Should I go back to school? Homeschool my children? Live off base at our next PCS?
The Answer: What’s the real value of all the things you do for your family each year?
Both Investopedia and Mint.com independently calculate the value of basic “Family CEO” services—child care, housekeeping, food shopping, laundry services, playing chauffeur and fulfilling the role of family chef—at around $96,000 per annum. By the way, that figure doesn’t include pet care, day care, tutoring, and any income you’re contributing to family finances. More than one-third of 524,000 military spouses living in the U.S. who are not in the military themselves, also work outside the home, according to a White House Report from the Council of Economic Advisors.
It begs the question; how would your service member be able to replace or handle all these responsibilities if something happens to you?
FSGLI—Does It Go Far Enough?
Most military families expect to rely on their FSGLI—Family Servicemembers’ Group Life Insurance. Spouses can easily get affordable and cost-effective coverage up to $100,000, provided their insurance doesn’t exceed the servicemember’s coverage. It’s a great program to cover the immediate need.

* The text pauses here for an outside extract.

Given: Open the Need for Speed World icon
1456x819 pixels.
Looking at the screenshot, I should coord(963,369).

Did you know, though, FSGLI ends shortly after a servicemember leaves active duty, separates, gets divorced, or discharged? After that, finding life insurance coverage for a spouse, without the protective umbrella of military service, becomes a more expensive proposition.
Military families can prepare for both the unexpected, and the expected—by that I mean the day when your service member leaves military service. Once you have carefully measured the financial value of your total contribution to your family, you will want that amount of coverage to take with you into the civilian world.

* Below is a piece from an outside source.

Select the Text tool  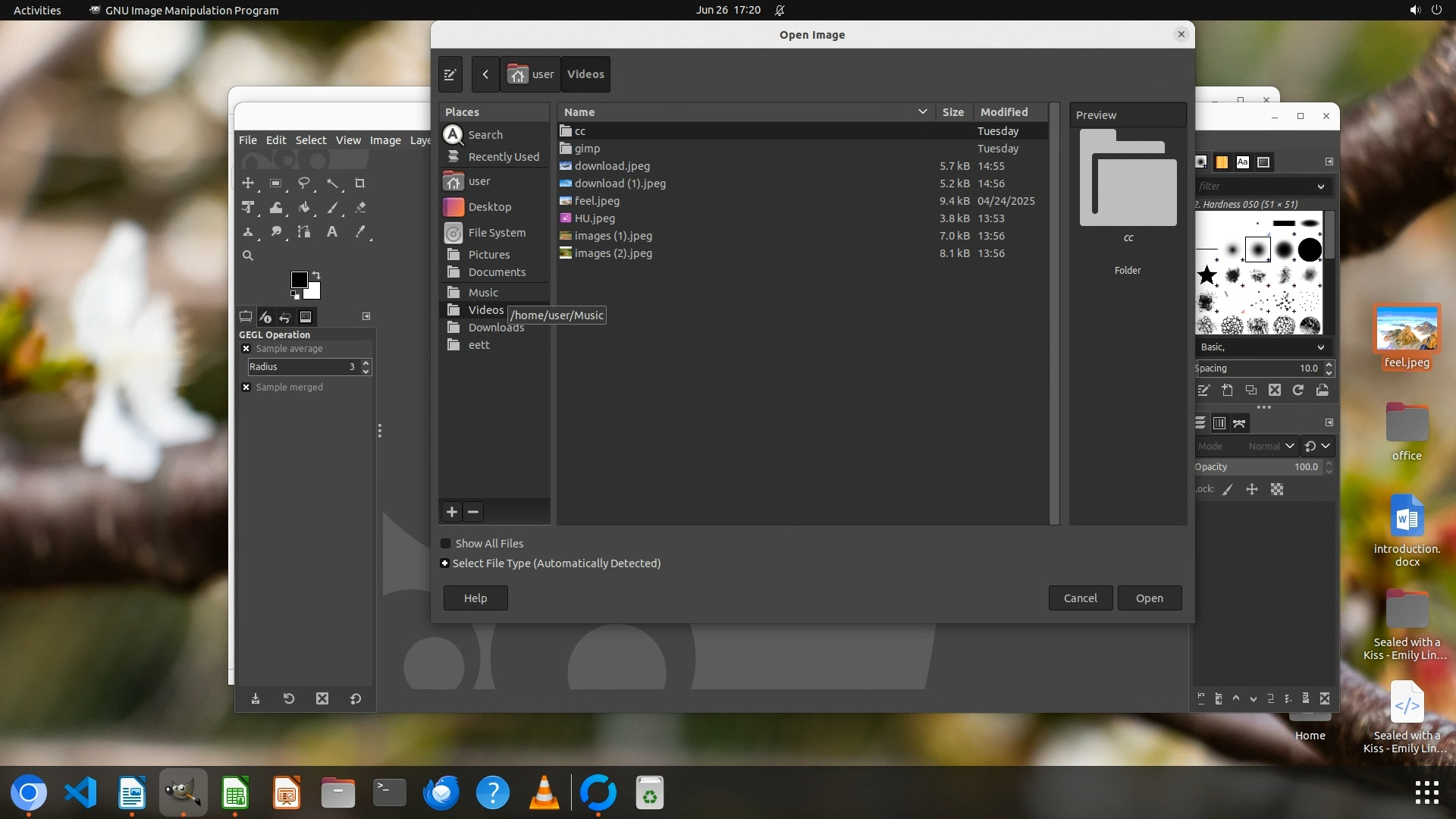[331, 232]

Will You Do What Smart Spouses Do?
I’ll admit it. Life insurance is not only unexciting, it also feels confusing and a bit overwhelming. But it doesn’t have to be. Answer three questions for yourself, and you will know what to do:
Who should benefit from your insurance policy?
Most military families buy spousal insurance to be sure their children are well-cared for. With FSGLI, the surviving servicemember, who assumes sole responsibility for raising the children, is always the beneficiary. The insurance benefit helps provide the means to purchase helping hands when they’re needed.
Unlike FSGLI, other military-focused insurance providers don’t limit the payout amount to $100,000 or restrict who you can name as your beneficiary. Buying a small supplemental policy that covers the first two or three years until the family can get re-adjusted, won’t break the bank.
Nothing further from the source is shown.